Стереотип третий. Будущее России тоже, если быть откровенным и честным, уныло — ничего хорошего здесь не будет. Может быть, поэтому ТВ не обсуждает модели перспектив этой социальной системы. Спросите у любого внимательного и размышляющего телезрителя: чем отличается грызловская модель развития России от лужковской или от модели Явлинского? Никто не сможет сказать. Поразительно: в стране, где столетиями без конца уповали на светлое будущее, с 1992 года его серьезное обсуждение — под запретом!
Речь идет не о писаных словах, в первую очередь президента, — такие программы в бумагах есть, но о том, что такое «справедливость» в современной рыночной России, «порядок», «равенство», «солидарность». Как и куда будут развиваться здесь «частная собственность», «гражданское общество»?
Кто спросил и, тем более, рассказал миллионам, что это будет за Россия, когда в 2008 году Путин передаст власть другому президенту? Какой видит страну он сам? Место иностранных компаний, российских? Что будет со средним классом? С молодежью? Мы получим шенгенский паспорт или будем квотировать ввоз зарубежных фильмов? Пригласим 50 миллионов китайцев работать на Дальнем Востоке и в Сибири, сможем ли вести себя с ними так, как это делают сегодня немцы с турками?
Нашим телеаналитикам неинтересно обсуждать подобные вещи, они инстинктивно ощущают — такой подход может поломать всю их картину мира, стереотипы, порожденные ушедшим опытом.
Интересно, как во все это встраивается распространенный в нашем обществе миф о том, что Москва — это отдельная от России другая страна, в которой живут другие какие-то нерусские люди. В столице жируют, спекулируют, наживаются банкиры, иностранцы, бандиты. Никогда жителям Кинешмы или Сызрани никто не скажет по телевизору: знаете, в Москве живут такие же, как вы, только как бы из будущей Кинешмы и Сызрани. У вас тоже так будет, если вы продадите швейцарцам ваш дурацкий разворованный и пропитый машиностроительный или пивоваренный завод, если изберете другого мэра, научитесь, как в Новгороде Великом, привлекать инвестиции… В Москве тоже думают, говорят, действуют по-русски. Более того, в обеих столицах больше не нужна прописка; если ты хочешь найти работу — а найти ее просто, раз ты хороший компьютерщик, рекламщик, продавец, знаешь языки, если ты энергичен, согласен строить или подметать улицы, — то знай: в Москве полно рабочих мест. А в Германии можно бесплатно учиться в университете, если ты не поленился выучить немецкий язык.

Фрагмент набора данных ->
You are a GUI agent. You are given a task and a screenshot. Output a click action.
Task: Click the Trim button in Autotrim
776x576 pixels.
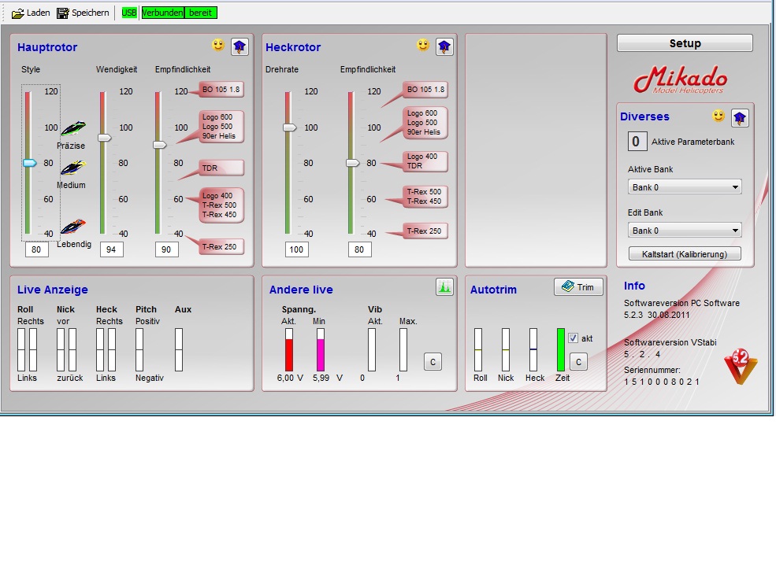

Задания ->
**A.** Выпишите все слова и словосочетания, которые в тексте о будущем России заключены в кавычки.
**B.** С какого года, согласно тексту о будущем России, серьезное обсуждение светлого будущего находится под запретом?
**C.** Перепишите из текста о будущем России фрагмент, начинающийся словами «Речь идет не» и заканчивающийся словами «немцы с турками?».

Ответы ->
**A.** справедливость, порядок, равенство, солидарность, частная собственность, гражданское общество

**B.** С 1992 года.

**C.**
Речь идет не о писаных словах, в первую очередь президента, — такие программы в бумагах есть, но о том, что такое «справедливость» в современной рыночной России, «порядок», «равенство», «солидарность». Как и куда будут развиваться здесь «частная собственность», «гражданское общество»?
Кто спросил и, тем более, рассказал миллионам, что это будет за Россия, когда в 2008 году Путин передаст власть другому президенту? Какой видит страну он сам? Место иностранных компаний, российских? Что будет со средним классом? С молодежью? Мы получим шенгенский паспорт или будем квотировать ввоз зарубежных фильмов? Пригласим 50 миллионов китайцев работать на Дальнем Востоке и в Сибири, сможем ли вести себя с ними так, как это делают сегодня немцы с турками?